In the listing below, a line holding "Task: Click the GeoGebra logo thumbnail" and a line holding "Task: Click the progress" mark the range. Retype both exactly, with all lines between them.
- - - -
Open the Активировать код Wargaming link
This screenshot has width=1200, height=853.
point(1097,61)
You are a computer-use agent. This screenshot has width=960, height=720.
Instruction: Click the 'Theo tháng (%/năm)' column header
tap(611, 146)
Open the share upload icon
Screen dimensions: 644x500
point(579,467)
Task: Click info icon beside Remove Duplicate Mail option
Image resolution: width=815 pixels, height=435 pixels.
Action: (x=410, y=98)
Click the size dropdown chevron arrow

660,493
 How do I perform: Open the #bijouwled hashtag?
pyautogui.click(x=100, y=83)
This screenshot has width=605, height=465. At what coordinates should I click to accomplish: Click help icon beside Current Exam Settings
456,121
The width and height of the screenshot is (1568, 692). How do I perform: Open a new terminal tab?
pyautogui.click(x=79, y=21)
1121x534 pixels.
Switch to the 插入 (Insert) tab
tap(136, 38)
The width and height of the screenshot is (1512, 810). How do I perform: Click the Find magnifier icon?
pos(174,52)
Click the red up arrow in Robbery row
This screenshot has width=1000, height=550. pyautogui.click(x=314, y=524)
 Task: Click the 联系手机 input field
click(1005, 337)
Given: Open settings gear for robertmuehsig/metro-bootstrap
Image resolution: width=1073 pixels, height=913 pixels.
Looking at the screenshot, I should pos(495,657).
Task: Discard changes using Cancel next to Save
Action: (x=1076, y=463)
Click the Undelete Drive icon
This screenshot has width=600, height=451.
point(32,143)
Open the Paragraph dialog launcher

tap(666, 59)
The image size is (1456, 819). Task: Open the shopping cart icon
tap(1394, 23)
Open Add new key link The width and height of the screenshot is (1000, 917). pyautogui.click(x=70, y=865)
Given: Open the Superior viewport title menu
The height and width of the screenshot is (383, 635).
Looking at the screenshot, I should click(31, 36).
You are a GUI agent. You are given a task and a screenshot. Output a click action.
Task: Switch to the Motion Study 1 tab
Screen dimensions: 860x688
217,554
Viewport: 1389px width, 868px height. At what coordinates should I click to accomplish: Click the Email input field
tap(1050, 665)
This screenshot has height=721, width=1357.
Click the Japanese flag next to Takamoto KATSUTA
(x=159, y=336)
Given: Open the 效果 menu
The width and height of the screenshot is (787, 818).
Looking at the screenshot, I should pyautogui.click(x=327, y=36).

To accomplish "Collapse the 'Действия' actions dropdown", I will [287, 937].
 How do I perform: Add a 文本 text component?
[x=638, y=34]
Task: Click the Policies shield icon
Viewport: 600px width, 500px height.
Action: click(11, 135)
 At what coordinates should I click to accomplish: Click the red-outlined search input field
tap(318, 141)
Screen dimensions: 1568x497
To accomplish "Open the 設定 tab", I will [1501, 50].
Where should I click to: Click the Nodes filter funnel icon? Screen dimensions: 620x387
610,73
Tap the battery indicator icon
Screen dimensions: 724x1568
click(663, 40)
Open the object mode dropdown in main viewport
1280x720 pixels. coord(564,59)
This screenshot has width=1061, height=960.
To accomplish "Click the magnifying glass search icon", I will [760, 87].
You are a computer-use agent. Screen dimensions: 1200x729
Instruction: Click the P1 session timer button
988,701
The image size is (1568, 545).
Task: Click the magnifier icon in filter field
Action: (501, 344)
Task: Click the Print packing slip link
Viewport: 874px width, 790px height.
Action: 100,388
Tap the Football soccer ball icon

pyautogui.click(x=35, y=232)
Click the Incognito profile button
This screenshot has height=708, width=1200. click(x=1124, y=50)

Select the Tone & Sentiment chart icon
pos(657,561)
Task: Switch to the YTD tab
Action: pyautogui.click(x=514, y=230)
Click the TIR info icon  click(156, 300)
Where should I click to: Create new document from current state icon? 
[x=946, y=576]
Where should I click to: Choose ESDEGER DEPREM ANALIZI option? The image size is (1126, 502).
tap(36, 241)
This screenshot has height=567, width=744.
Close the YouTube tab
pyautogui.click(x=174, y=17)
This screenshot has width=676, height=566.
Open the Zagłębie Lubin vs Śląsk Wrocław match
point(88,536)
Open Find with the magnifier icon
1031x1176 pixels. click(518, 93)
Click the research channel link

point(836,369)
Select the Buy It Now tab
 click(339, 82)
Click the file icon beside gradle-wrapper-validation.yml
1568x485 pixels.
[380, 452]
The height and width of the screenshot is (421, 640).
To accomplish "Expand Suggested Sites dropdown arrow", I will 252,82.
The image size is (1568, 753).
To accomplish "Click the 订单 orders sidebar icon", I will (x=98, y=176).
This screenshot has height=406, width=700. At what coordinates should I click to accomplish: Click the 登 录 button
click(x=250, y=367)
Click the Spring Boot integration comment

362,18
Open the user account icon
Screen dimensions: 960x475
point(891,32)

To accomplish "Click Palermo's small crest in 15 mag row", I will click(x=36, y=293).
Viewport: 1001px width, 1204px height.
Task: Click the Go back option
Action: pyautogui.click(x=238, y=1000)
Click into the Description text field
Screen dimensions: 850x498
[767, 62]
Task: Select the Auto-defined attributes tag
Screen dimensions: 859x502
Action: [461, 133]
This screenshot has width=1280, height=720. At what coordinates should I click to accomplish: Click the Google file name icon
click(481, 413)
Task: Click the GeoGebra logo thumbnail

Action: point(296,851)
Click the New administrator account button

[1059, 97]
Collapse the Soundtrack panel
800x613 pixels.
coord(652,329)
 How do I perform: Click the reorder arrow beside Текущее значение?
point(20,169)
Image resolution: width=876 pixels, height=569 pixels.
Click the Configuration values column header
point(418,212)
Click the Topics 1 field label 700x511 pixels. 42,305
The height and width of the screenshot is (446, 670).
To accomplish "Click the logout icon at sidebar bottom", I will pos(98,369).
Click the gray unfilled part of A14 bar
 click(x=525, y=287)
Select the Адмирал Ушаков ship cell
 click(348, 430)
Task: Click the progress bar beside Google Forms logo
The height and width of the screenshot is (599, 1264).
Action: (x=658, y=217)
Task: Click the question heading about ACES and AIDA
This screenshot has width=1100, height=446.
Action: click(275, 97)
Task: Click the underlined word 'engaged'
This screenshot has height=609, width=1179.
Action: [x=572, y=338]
- - - -
Result |
Task: Click the GeoGebra logo thumbnail

Action: point(296,851)
Click the New administrator account button

[1059, 97]
Collapse the Soundtrack panel
800x613 pixels.
coord(652,329)
 How do I perform: Click the reorder arrow beside Текущее значение?
point(20,169)
Image resolution: width=876 pixels, height=569 pixels.
Click the Configuration values column header
point(418,212)
Click the Topics 1 field label 700x511 pixels. 42,305
The height and width of the screenshot is (446, 670).
To accomplish "Click the logout icon at sidebar bottom", I will pos(98,369).
Click the gray unfilled part of A14 bar
 click(x=525, y=287)
Select the Адмирал Ушаков ship cell
 click(348, 430)
Task: Click the progress bar beside Google Forms logo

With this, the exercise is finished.